Here's a continuation of the theme Dan Conrad and I discussed earlier: mystery novels from Scandanavia. This one's from Sweden and I found it in River City Books here in Northfield while I was shopping for birthday gifts for 2-year-old granddaughter Jaime. (I know, the mystery shelves are strange places to be looking for books for toddlers. Is there a rule against shopping for more than one thing at a time?)



This time the book is Sun Storm by Åsa Larsson [at left] who is a native of Kiruna, Sweden, an iron-mining town so far north in Sweden that Norway and Finland are probably visible from the highest nearby mountain (which is also the highest in Sweden).

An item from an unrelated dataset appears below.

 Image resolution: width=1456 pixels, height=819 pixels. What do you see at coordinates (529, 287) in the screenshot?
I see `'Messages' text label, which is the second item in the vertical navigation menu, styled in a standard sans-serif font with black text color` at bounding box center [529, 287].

It's so far north that there's an astrophysics lab there that studies Martian climate. It's so far north that the aurora borealis is visible from the 1:00 PM sunset until the 10:00 AM sunrise.

All of that is to prepare you for the setting of Sun Storm. It's set in a mining town in the very northernmost part of Sweden called Kiruna. This place is so far north that Larsson's description of winter there makes Minnesota winter sound like warm vacation spot. On top of that the houses she describes don't seem to have central heating. And the cabin in the mountains -- the scene of a crucial event -- relies on snow drifts outside to seal the drafts.

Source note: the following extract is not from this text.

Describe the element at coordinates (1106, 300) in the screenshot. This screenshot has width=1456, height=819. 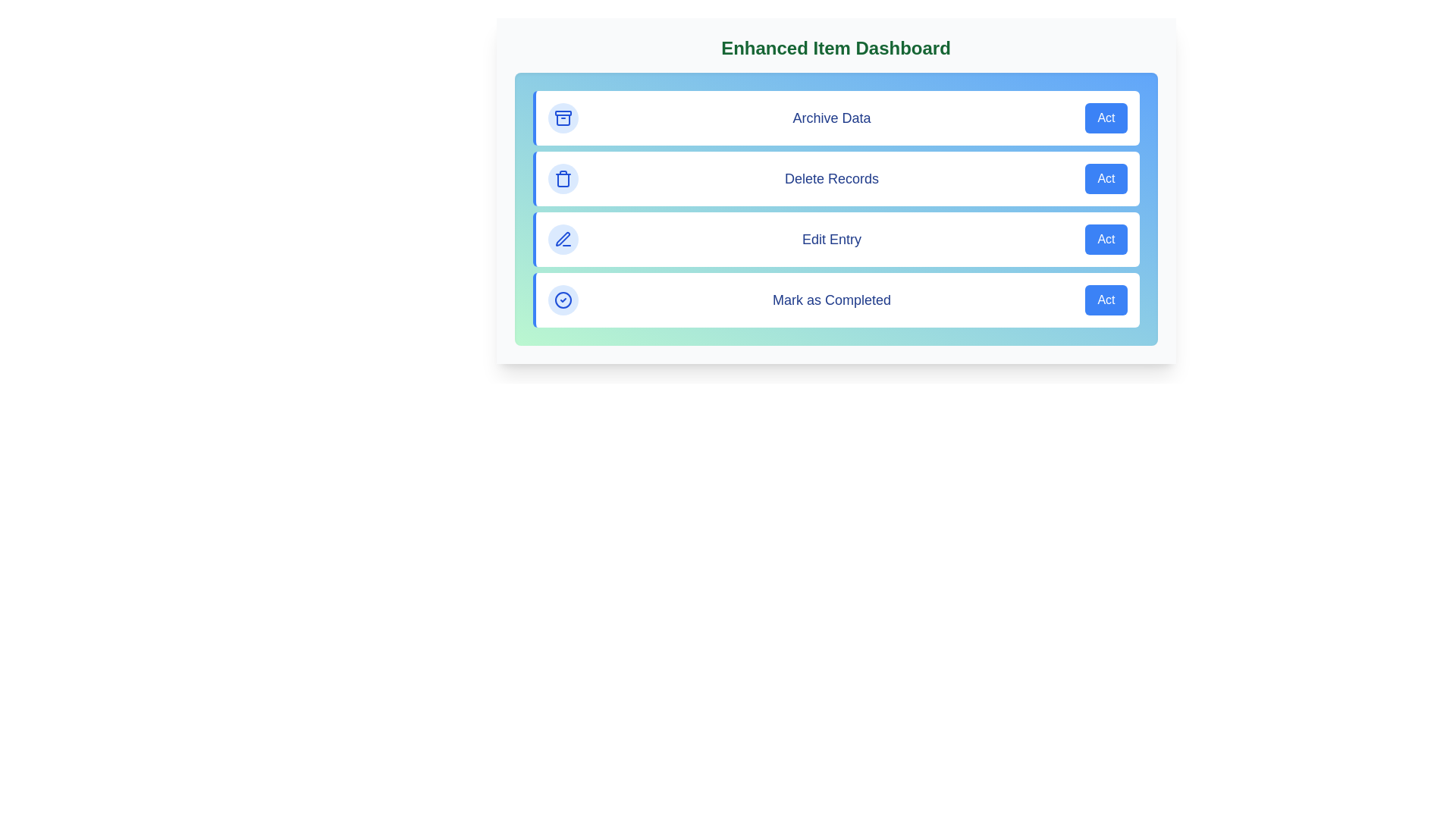
I see `the 'Act' button for the action 'Mark as Completed'` at that location.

Rebecka Martinsson, Stockholm tax attorney and Kiruna native (like author Larsson), gets drawn back to that northern town by the murder of a friend from her youth and the dead man's sister who is accused of the killing (unlike author Larsson). But there's more. The dead man was a central figure in the creation of a large Pentacostal church in that town of 20,000 on the glacier-swept landscape. It's a church that's grown wealthy from evangelism and the sales of books and videos of sermons. The killing and Martinsson's defense of her old friend threatens the church and the wealth of its movers and shakers.

There are powerful images here. Larsson is very good at descriptive writing. There's a complicated story and it's well told. Throughout the book I was sure I understood most of what was going on, but I had these nagging questions. Larsson answers most of them with dramatic flashbacks and conversations between old friends and acquaintances.

The ending is dramatic and suspensful. Larsson does action endings well too.

Oh, by the way, neither Martinsson nor her old chum are terribly attractive people. My favorite character in the book is not Martinsson, but a local detective, Anna-Maria Mella.

There are a couple things that don't fall together at the end, but they are not essential to this tale. I enjoyed reading this book. Larsson has a second book that's just been released in the US. I'm going to have to pester the library about loaning it to me.

I thought this was a good one. If you read it, let us know what you think.